Le 18 novembre 2002, elle dirige une marche de près de cinq mille personnes vers le palais présidentiel de Mpila, qui pousse le chef de l’État à décréter l’arrêt des opérations militaires et l’ouverture de couloirs humanitaires.
Le pasteur Ntoumi prend langue avec elle par le biais de ses proches collaborateurs, dont son propre frère, le docteur Gozardio.
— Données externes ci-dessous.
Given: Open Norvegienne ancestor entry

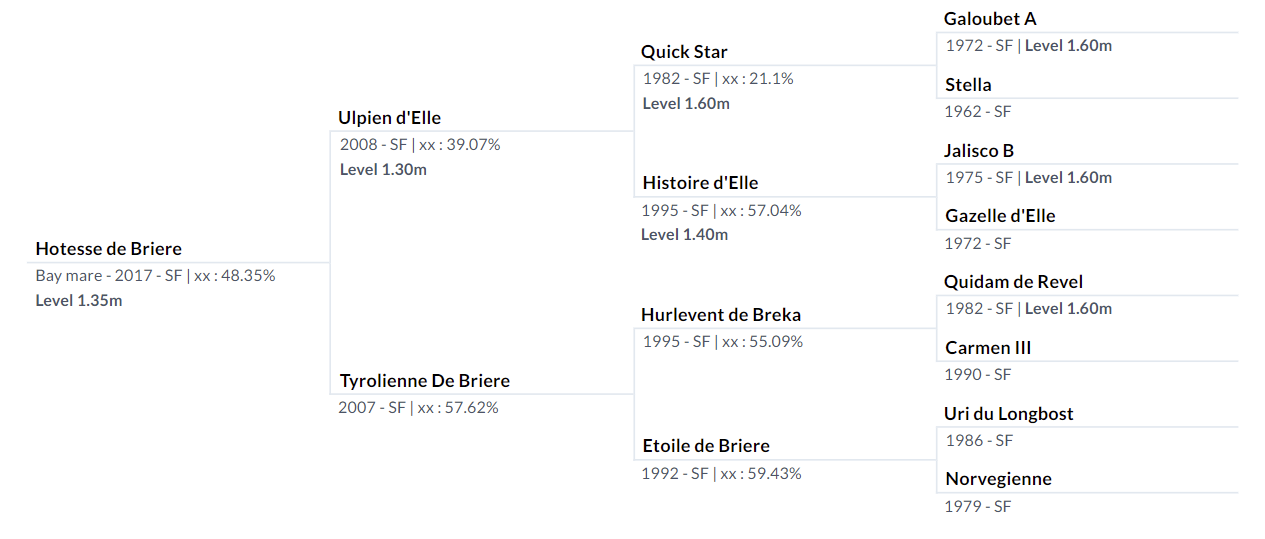Looking at the screenshot, I should click(x=998, y=479).
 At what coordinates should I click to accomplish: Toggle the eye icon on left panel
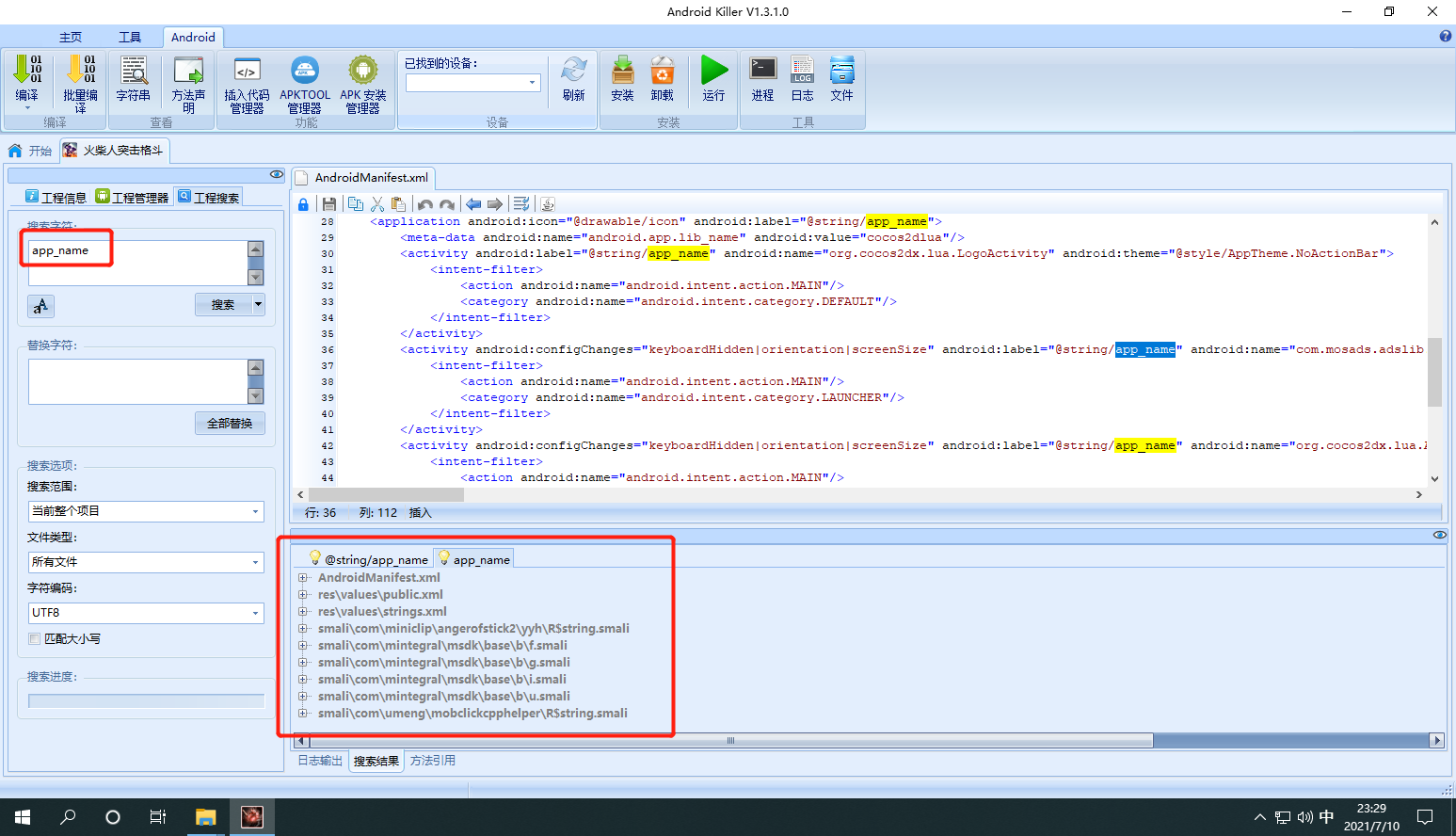[x=276, y=174]
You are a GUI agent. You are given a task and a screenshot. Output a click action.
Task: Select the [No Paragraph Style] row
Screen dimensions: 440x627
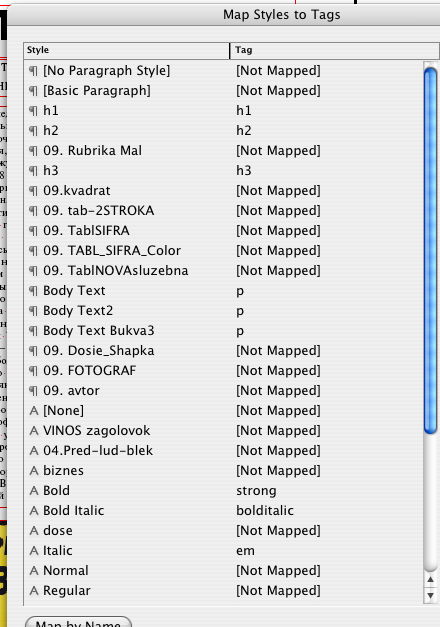223,71
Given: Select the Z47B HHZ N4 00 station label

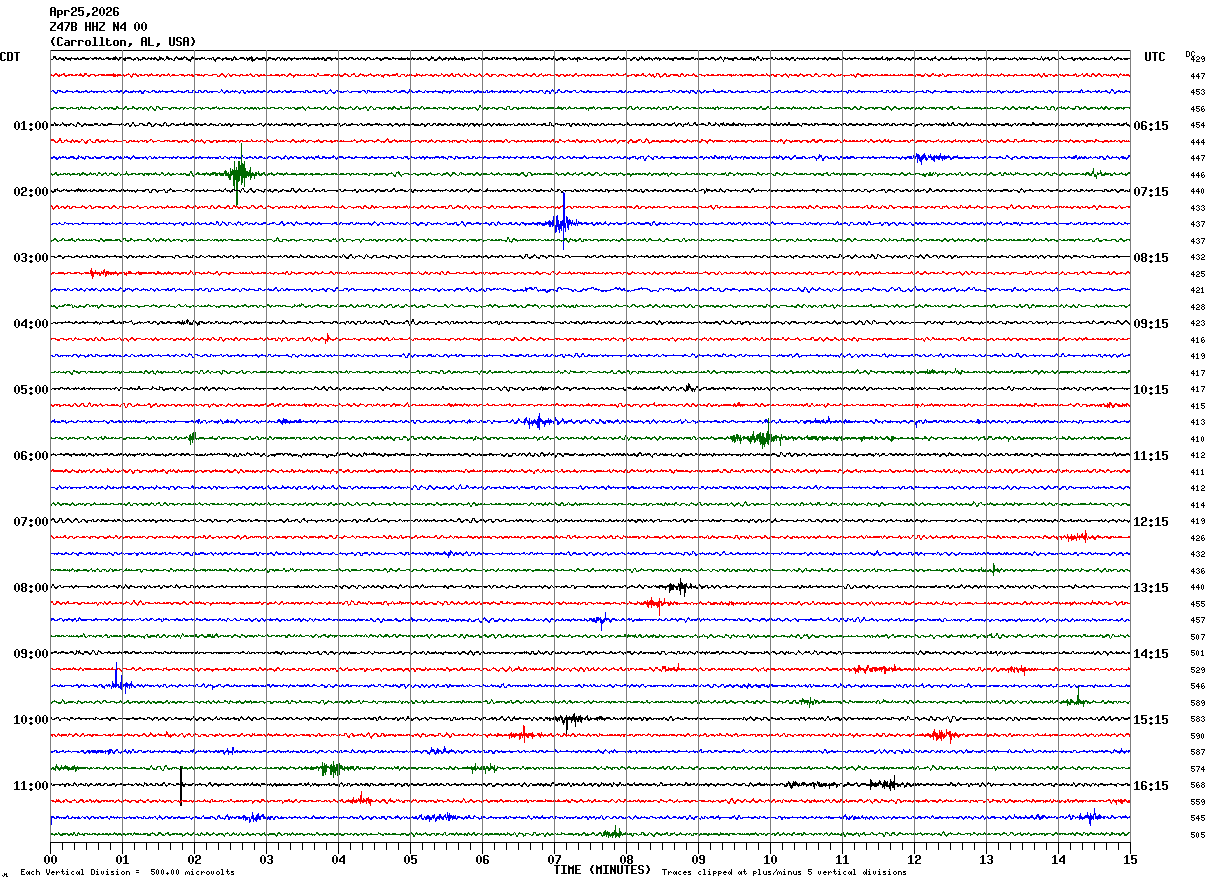Looking at the screenshot, I should click(x=98, y=27).
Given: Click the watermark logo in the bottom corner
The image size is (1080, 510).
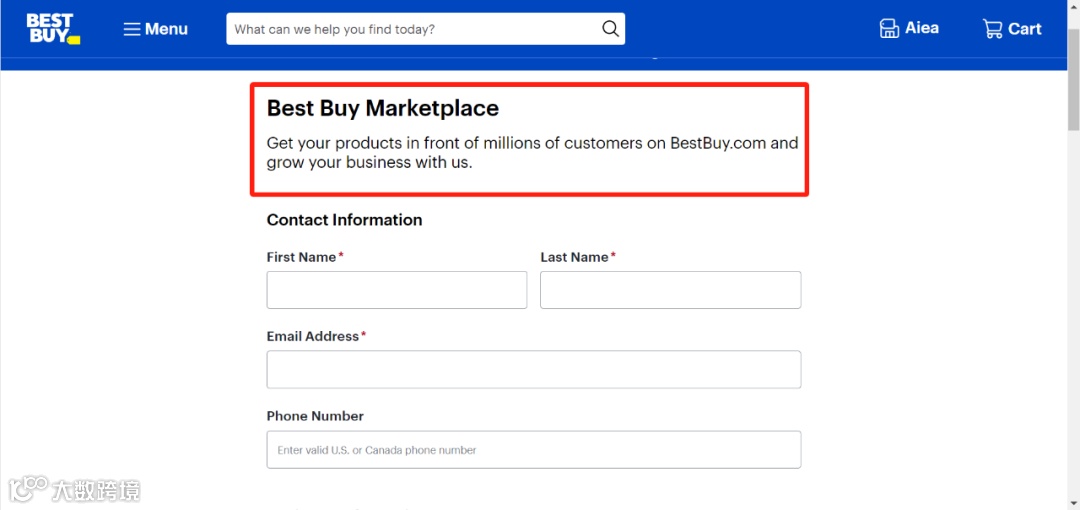Looking at the screenshot, I should pyautogui.click(x=30, y=488).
Elle parvient à convaincre la rébellion de parapher, début mars 2003 à Kibouendé, des accords prévoyant la cessation des hostilités et l’échange des prisonniers. Et qui vont être formalisés à Brazzaville le 17 mars 2003, date à laquelle elle se dessaisit du dossier au profit d’un Comité de suivi. Une nouvelle page de l’histoire contemporaine du Congo venait d’être écrite.
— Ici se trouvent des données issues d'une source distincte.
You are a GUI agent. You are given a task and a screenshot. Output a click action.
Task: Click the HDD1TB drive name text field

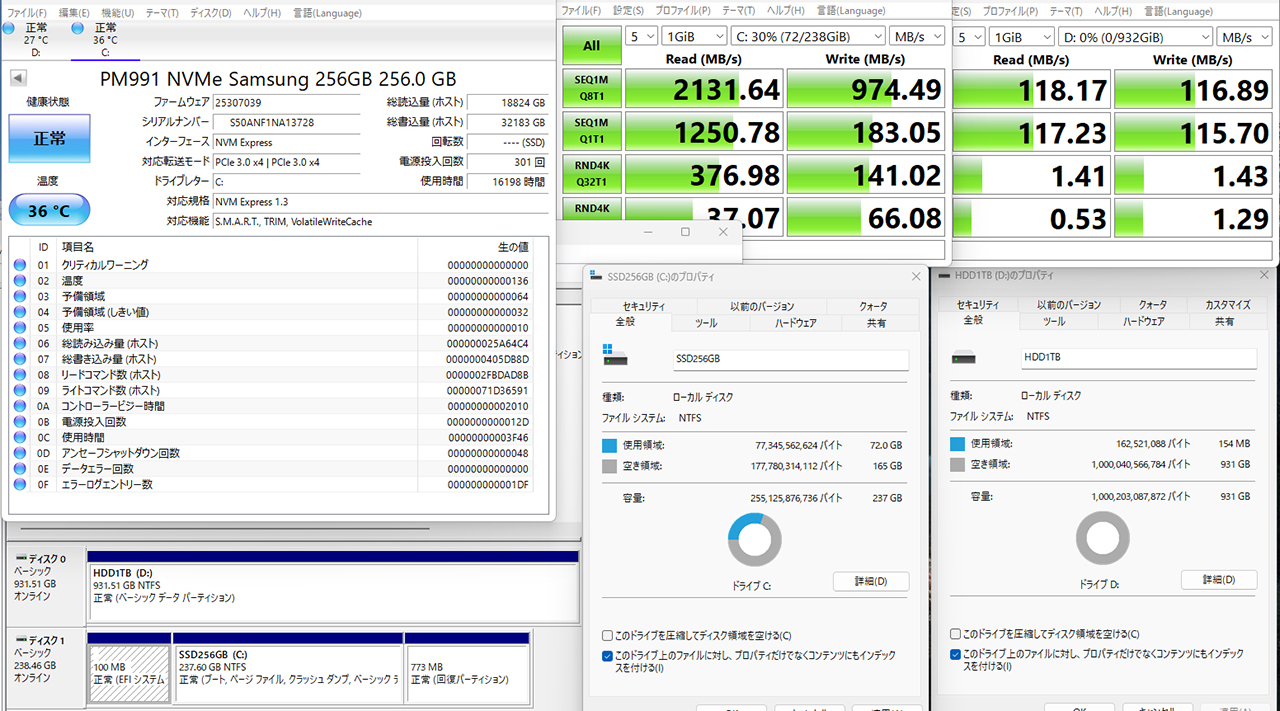click(x=1138, y=357)
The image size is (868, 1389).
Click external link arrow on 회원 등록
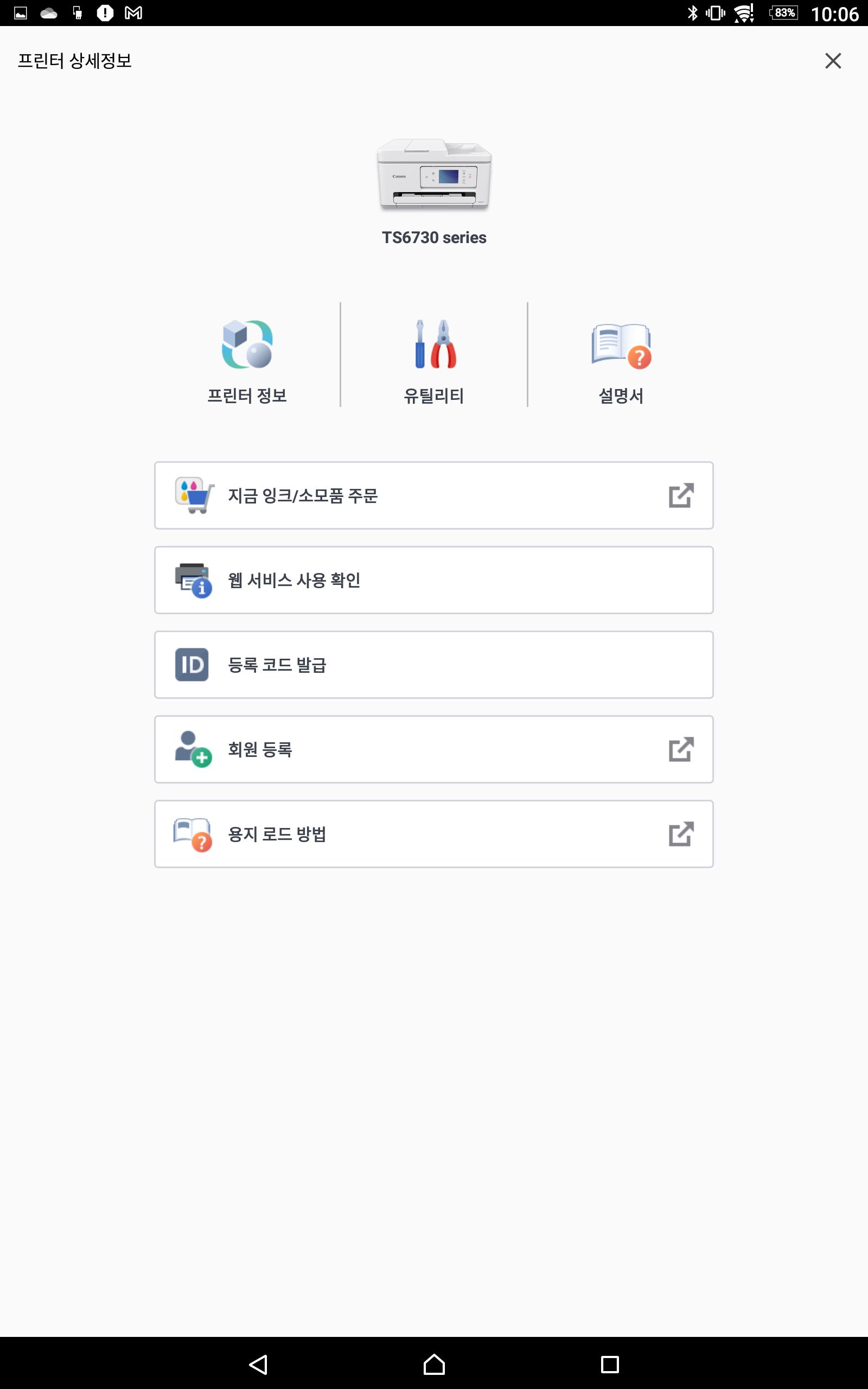(x=681, y=749)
Le destin d’Yvonne Adélaïde est intimement lié aux grands événements du Congo indépendant. Mariée en premières noces à Ange Diawara, un lieutenant exécuté pour cause de complot en 1973, elle a vu son défunt mari et feu le président Marien Ngouabi rédiger, avec d’autres pionniers, les statuts du Parti congolais du travail (PCT, toujours au pouvoir).
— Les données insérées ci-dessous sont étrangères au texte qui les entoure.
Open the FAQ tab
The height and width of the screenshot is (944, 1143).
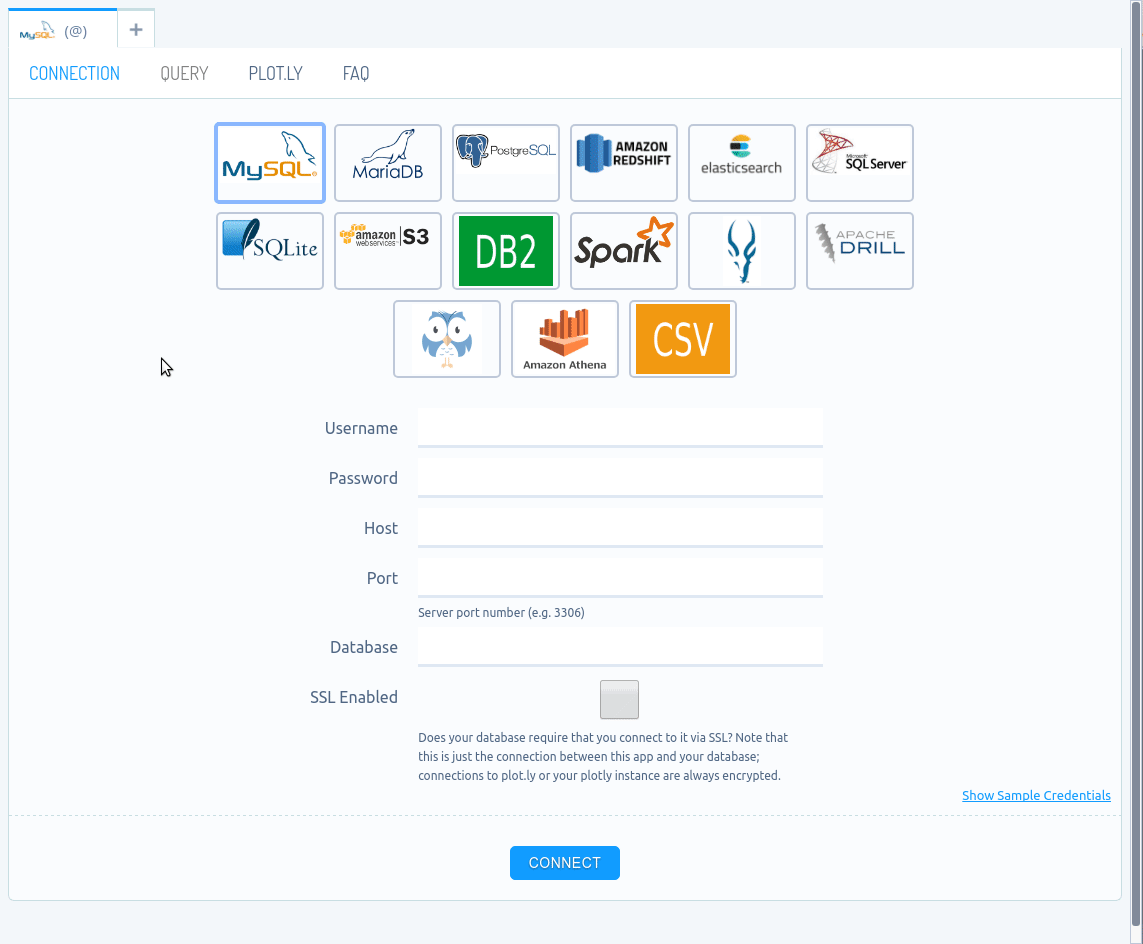pos(356,72)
Elle est aujourd’hui l’épouse de Benoît Moundélé-Ngollo, ancien ministre et ex-maire de Brazzaville, devenu préfet de la capitale.
N’ayant vécu qu’aux abords du pouvoir avant d’entrer au gouvernement en août 2002, cette femme se réclame de la société civile. Encartée dans aucune formation politique, elle est membre du Club 2002, un mouvement de soutien à l’action du président Denis Sassou Nguesso, dirigé par Willy, un neveu de celui-ci. Elle pilote également deux associations : le Mbongui (« lieu de rassemblement », en laari) voué à la consolidation de l’unité nationale et l’Association congolaise énergie & société (Ascones) qui a réalisé, en 2002, l’électrification du centre de Makola, dans le département du Kouilou.
Diplômée en droit et gestion des entreprises publiques de l’université de Paris-Sceaux et de l’Institut international d’administration publique (IIAP), Yvonne Adélaïde a gravi tous les échelons dans le secteur de l’énergie, après avoir débuté sa carrière à la primature en 1970 : chef de division économie à la direction études & planification d’Hydro-Congo en 1982, directrice générale par intérim d’Hydro-Congo à partir de 1986, conseillère du ministre des Hydrocarbures en 1994, directrice générale d’Hydro-Congo en 1998.
Membre du comité de suivi de la Convention pour la paix et la reconstruction nationale, Moundélé-Ngollo ne cache pas sa fierté d’avoir contribué au retour de la paix dans son pays. Elle refuse toute polémique avec les politiques qui revendiquent l’accord du 17 mars, et regarde vers l’avenir. Dans sa ligne de mire, les législatives partielles dans le Pool (qui avaient été reportées du fait de la guerre). Elle compte se présenter dans la première circonscription de Mindouli. Cette Soundie du terroir, fille de député et petite-fille de chef de terre, a bien des cartes en main.